Vistos, relatados e discutidos estes autos de Apelação n.º 9085585-


86.2008.8.26.0000, da Comarca de Campinas, em que são apelantes PAULO
CONSTANTINO, PEDRO CONSTANTINO, RICARDO CONSTANTINO e
CONSTANTINO DE OLIVEIRA JUNIOR e EXEC. NÃO EMBARG. VIAÇÃO
SANTA CATARINA S/A, é apelado VIVIANE DE FATIMA GONZAGA
(JUSTIÇA GRATUITA),

ACORDAM, em 19ª Câmara de Direito Privado do Tribunal de Justiça de


São Paulo, proferir a seguinte decisão: "Negaram provimento à apelação, por
votação unânime.", de conformidade com o voto do Relator, que integra este
acórdão.

O julgamento teve a participação dos Exmos. Desembargadores RICARDO


PESSOA DE MELLO BELLI (Presidente) e MARIO DE OLIVEIRA.

São Paulo, 7 de março de 2016.

João Camillo de Almeida Prado Costa


RELATOR
Assinatura Eletrônica
VOTO N. 27616
APELAÇÃO N. 9085585-86.2008.8.26.0000
COMARCA: CAMPINAS
JUIZ DE 1ª INSTÂNCIA: MAURÍCIO SIMÕES DE ALMEIDA BOTELHO
SILVA
APELANTES: PAULO CONSTANTINO e OUTROS
APELADA: VIVIANE DE FÁTIMA GONZAGA

EMBARGOS DO DEVEDOR. Recebimento como


impugnação ao cumprimento de sentença por aplicação do
princípio da fungibilidade. Reiteração da alegação de
ilegitimidade passiva ad causam dos impugnantes.
Hipótese em que a pretensão ao reconhecimento da
inexistência de responsabilidade dos sócios que se
retiraram do quadro societário da empresa executada
consubstancia mera repetição da objeção de
preexecutividade anteriormente rejeitada por decisão
definitiva prolatada nos autos da execução. Propósito de
revolvimento de questão já resolvida no processo
executivo. Consideração de que, conquanto se trate de
matéria de ordem pública, já houve, em momento
precedente, o reconhecimento da responsabilidade dos
sócios retirantes, pelo cumprimento da condenação em
cotejo, por decisão não impugnada no momento oportuno.
Preclusão verificada. Precedentes do Superior Tribunal de
Justiça neste sentido. Embargos (recebidos como
impugnação) rejeitados. Recurso improvido.

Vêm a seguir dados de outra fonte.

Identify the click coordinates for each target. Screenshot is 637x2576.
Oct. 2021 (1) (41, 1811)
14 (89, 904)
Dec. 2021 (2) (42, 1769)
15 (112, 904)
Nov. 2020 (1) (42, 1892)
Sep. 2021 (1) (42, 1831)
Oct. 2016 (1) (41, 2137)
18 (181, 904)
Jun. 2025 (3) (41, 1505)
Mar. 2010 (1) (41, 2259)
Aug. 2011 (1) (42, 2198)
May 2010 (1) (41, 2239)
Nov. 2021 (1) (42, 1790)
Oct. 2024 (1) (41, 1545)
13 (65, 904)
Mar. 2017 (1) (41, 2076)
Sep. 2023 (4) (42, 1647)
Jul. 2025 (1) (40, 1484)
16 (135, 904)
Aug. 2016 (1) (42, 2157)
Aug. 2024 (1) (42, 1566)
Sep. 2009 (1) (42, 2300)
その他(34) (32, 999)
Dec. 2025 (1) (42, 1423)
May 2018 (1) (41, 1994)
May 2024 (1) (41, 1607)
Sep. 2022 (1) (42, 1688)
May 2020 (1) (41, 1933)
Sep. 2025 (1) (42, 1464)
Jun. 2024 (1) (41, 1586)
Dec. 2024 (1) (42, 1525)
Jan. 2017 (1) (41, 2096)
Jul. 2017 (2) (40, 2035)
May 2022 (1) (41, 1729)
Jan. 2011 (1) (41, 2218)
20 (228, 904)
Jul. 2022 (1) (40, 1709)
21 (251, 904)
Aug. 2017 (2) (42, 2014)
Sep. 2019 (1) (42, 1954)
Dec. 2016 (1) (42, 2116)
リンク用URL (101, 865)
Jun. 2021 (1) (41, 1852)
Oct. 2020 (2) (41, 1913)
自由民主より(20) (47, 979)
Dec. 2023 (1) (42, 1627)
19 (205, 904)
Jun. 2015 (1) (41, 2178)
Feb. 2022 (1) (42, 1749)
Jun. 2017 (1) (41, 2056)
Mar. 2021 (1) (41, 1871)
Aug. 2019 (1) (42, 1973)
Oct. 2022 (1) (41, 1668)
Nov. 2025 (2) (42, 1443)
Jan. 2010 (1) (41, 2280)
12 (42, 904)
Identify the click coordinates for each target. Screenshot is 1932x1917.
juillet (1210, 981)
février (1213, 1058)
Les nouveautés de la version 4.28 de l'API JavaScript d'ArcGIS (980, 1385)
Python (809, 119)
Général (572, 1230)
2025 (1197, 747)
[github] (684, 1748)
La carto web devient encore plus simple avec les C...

PENHORA. Desconsideração da personalidade jurídica.


Existência de sérios indícios de insolvência da empresa
executada ante a transferência de seu patrimônio durante o
trâmite da ação. Inexistência de bens. Alteração do quadro
societário após a propositura da ação. Indício de fraude.
Evidências de abuso da personalidade jurídica da empresa
devedora. Hipótese em que os bens particulares dos antigos
sócios, que integravam o quadro societário da empresa
executada à época da propositura da ação, devem mesmo
responder pela dívida como alternativa única de evitar a
consumação de fraude. Embargos (recebidos como
impugnação) rejeitados. Recurso improvido.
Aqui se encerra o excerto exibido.